▸ **Records to process**
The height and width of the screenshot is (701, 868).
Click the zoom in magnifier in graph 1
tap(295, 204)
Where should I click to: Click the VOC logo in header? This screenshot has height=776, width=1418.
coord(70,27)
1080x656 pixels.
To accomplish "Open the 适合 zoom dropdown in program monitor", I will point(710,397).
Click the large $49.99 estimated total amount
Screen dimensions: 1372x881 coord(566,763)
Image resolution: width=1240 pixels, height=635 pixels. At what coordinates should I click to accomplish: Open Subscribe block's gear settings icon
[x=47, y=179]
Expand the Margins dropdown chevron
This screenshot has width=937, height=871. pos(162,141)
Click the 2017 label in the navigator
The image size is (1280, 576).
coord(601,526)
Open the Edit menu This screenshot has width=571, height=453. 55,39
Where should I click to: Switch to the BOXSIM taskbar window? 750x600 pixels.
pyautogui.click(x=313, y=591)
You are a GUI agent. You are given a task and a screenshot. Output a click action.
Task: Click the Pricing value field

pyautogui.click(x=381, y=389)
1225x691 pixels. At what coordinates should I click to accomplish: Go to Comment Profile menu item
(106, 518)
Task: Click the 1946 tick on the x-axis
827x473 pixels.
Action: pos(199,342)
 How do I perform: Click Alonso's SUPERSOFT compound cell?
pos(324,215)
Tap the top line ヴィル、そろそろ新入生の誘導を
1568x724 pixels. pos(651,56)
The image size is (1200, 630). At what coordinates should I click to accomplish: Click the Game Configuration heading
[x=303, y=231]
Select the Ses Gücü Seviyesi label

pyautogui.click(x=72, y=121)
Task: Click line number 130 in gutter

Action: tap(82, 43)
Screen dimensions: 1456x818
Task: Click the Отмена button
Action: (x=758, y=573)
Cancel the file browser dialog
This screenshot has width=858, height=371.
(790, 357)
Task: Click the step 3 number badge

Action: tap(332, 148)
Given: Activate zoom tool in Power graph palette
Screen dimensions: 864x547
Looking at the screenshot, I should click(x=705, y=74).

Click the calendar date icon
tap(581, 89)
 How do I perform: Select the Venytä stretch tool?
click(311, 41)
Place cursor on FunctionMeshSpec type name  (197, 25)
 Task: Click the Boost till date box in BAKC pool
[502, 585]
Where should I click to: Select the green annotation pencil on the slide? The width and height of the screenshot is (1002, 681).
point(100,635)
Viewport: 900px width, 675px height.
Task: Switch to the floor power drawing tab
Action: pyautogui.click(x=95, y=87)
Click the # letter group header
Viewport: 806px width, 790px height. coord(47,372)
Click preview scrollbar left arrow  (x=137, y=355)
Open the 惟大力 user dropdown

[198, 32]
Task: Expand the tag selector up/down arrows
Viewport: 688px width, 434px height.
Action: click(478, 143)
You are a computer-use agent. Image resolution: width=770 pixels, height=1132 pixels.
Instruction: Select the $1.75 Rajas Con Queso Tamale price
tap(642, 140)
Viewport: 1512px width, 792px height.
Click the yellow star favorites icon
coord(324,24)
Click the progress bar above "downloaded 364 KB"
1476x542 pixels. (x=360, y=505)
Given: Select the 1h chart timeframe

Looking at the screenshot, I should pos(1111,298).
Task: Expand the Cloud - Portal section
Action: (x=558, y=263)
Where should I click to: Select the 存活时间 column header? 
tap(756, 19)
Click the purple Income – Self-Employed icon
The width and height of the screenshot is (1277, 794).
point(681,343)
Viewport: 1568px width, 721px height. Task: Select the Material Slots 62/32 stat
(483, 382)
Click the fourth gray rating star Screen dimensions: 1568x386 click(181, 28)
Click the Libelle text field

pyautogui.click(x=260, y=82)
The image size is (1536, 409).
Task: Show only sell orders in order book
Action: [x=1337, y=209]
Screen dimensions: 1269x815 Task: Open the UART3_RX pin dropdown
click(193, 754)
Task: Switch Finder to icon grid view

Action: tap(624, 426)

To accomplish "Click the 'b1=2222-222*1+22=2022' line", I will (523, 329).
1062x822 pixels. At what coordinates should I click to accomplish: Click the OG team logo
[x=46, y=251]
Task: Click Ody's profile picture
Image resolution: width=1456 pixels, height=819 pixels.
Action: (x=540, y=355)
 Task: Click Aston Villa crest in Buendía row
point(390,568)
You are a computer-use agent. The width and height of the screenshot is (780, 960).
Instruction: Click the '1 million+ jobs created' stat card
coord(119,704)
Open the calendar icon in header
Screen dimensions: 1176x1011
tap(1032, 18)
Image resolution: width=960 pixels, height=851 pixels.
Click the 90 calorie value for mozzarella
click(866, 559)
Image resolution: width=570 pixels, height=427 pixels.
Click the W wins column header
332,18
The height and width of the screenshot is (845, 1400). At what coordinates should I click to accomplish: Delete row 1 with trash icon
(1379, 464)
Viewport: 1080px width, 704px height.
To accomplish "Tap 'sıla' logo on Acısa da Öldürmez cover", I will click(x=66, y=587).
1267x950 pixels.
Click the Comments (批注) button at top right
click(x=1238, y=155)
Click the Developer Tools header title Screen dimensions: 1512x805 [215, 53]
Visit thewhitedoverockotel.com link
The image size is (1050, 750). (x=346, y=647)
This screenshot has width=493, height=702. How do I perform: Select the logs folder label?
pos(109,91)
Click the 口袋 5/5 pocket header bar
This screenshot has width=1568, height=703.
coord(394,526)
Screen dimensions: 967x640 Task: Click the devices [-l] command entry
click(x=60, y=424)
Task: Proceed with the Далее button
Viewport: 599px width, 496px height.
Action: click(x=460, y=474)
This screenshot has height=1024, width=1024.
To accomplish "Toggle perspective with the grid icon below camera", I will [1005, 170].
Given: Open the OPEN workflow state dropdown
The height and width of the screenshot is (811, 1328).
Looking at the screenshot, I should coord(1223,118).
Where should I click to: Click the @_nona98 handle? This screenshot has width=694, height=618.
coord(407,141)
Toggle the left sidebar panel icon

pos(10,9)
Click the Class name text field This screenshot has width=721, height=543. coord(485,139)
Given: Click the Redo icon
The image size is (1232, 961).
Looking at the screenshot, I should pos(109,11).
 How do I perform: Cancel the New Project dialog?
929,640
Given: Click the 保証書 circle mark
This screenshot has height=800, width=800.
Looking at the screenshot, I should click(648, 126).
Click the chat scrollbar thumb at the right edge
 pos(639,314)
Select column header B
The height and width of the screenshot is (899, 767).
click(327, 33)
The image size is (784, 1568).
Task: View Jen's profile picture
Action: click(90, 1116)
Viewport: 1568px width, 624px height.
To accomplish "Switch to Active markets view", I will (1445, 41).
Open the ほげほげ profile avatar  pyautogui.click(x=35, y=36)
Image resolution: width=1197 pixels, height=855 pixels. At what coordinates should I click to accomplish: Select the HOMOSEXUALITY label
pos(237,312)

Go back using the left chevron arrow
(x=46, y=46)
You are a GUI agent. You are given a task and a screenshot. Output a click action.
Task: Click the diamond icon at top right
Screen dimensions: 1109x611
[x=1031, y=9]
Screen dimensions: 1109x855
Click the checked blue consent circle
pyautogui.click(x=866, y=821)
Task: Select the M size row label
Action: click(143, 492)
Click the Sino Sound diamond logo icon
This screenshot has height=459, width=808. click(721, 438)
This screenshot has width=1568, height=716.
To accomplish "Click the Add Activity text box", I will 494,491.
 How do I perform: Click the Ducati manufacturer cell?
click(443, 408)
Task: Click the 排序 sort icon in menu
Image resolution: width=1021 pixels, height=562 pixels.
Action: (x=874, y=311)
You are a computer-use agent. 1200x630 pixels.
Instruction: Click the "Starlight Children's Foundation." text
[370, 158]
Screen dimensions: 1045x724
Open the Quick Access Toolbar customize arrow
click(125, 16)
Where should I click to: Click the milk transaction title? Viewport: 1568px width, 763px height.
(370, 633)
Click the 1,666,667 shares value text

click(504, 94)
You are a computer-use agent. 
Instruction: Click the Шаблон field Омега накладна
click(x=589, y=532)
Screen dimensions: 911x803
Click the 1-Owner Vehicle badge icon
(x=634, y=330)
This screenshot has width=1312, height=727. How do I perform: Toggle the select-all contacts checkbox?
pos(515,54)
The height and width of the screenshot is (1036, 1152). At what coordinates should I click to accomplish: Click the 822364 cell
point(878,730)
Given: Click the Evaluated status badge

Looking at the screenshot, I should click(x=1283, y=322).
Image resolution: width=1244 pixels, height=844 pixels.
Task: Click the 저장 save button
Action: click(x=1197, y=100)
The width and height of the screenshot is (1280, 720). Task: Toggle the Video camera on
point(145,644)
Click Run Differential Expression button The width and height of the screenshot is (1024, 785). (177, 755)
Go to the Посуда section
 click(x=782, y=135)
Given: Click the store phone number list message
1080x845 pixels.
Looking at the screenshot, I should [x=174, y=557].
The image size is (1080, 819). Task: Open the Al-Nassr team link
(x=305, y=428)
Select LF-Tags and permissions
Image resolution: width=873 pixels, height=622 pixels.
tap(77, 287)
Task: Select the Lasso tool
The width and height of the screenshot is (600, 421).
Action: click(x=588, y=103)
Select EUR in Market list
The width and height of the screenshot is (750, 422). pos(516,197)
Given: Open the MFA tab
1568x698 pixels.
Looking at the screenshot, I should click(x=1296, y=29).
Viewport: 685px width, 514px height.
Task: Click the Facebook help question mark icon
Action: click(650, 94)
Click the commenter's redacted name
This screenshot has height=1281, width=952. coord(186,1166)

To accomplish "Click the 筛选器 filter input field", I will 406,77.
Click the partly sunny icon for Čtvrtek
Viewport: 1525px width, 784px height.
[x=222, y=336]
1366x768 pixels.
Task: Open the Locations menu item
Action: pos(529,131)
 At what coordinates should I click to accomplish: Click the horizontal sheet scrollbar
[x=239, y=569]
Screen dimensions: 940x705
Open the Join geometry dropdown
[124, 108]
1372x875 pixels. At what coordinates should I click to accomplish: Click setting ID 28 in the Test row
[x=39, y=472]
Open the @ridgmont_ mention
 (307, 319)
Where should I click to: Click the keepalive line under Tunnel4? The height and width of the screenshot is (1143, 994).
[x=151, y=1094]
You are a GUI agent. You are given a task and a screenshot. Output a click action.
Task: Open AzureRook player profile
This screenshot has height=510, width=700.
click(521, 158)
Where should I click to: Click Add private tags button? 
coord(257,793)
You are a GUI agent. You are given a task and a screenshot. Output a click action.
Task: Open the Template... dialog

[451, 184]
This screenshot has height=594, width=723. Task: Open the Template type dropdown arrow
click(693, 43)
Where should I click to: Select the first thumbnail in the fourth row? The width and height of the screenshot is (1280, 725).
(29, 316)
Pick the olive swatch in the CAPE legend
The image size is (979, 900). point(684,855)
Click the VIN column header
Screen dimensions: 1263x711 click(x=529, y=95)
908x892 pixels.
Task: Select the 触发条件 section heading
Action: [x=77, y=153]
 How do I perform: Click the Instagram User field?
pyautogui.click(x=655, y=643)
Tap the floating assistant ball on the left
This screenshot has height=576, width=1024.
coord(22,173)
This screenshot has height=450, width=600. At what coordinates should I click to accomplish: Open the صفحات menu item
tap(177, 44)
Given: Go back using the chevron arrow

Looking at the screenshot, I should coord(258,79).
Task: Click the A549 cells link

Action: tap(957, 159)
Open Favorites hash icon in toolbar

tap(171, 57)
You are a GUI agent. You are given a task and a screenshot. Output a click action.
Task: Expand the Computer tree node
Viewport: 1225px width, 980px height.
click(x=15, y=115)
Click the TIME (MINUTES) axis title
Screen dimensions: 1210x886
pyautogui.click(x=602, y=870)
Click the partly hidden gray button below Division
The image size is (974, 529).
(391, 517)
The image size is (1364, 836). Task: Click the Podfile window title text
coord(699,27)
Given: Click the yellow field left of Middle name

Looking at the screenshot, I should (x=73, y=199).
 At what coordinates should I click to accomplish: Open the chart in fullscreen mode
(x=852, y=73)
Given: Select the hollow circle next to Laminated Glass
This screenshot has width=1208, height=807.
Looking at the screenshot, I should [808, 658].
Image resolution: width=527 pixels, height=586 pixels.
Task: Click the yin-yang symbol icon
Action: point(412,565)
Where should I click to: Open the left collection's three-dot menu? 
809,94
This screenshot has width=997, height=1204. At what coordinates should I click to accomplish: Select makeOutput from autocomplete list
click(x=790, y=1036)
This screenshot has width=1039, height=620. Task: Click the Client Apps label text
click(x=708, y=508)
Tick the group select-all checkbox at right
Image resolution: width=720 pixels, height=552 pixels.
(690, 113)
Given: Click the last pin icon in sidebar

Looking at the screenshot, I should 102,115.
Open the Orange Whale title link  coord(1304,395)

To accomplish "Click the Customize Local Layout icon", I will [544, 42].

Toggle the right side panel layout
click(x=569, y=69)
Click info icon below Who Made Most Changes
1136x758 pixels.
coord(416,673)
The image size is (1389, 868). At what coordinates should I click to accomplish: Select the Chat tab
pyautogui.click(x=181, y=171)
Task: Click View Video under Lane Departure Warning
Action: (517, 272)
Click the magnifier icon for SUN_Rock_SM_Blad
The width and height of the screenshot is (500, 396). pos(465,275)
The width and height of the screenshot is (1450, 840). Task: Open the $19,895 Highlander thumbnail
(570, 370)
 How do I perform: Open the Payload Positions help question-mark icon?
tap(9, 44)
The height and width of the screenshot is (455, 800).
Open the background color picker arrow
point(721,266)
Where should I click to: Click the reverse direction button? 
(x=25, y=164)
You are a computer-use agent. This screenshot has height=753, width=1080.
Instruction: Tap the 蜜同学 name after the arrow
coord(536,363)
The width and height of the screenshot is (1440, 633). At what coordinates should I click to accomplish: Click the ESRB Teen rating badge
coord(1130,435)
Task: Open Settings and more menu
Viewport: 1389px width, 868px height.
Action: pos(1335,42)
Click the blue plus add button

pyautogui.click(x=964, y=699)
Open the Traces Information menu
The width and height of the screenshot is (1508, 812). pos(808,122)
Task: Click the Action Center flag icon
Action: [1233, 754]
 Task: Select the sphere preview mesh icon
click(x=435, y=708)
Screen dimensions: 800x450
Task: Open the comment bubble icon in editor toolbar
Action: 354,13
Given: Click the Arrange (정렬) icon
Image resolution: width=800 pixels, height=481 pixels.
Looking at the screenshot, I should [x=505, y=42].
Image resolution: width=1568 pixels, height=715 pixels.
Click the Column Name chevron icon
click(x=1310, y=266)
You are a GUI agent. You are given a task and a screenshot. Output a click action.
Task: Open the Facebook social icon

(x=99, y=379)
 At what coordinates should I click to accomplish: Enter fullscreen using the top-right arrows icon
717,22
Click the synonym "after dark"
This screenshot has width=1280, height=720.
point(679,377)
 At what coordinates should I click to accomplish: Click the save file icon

▸ **What you will do**
Reproduce verbatim only the segment of the listing bounded by the line containing "The height and width of the screenshot is (811, 1328)." and the line containing "Given: Click the 保証書 circle mark", with both boundary lines included.

▸ **Reply to the exercise**
The height and width of the screenshot is (811, 1328).
Looking at the screenshot, I should coord(1223,118).
Where should I click to: Click the @_nona98 handle? This screenshot has width=694, height=618.
coord(407,141)
Toggle the left sidebar panel icon

pos(10,9)
Click the Class name text field This screenshot has width=721, height=543. coord(485,139)
Given: Click the Redo icon
The image size is (1232, 961).
Looking at the screenshot, I should pos(109,11).
 How do I perform: Cancel the New Project dialog?
929,640
Given: Click the 保証書 circle mark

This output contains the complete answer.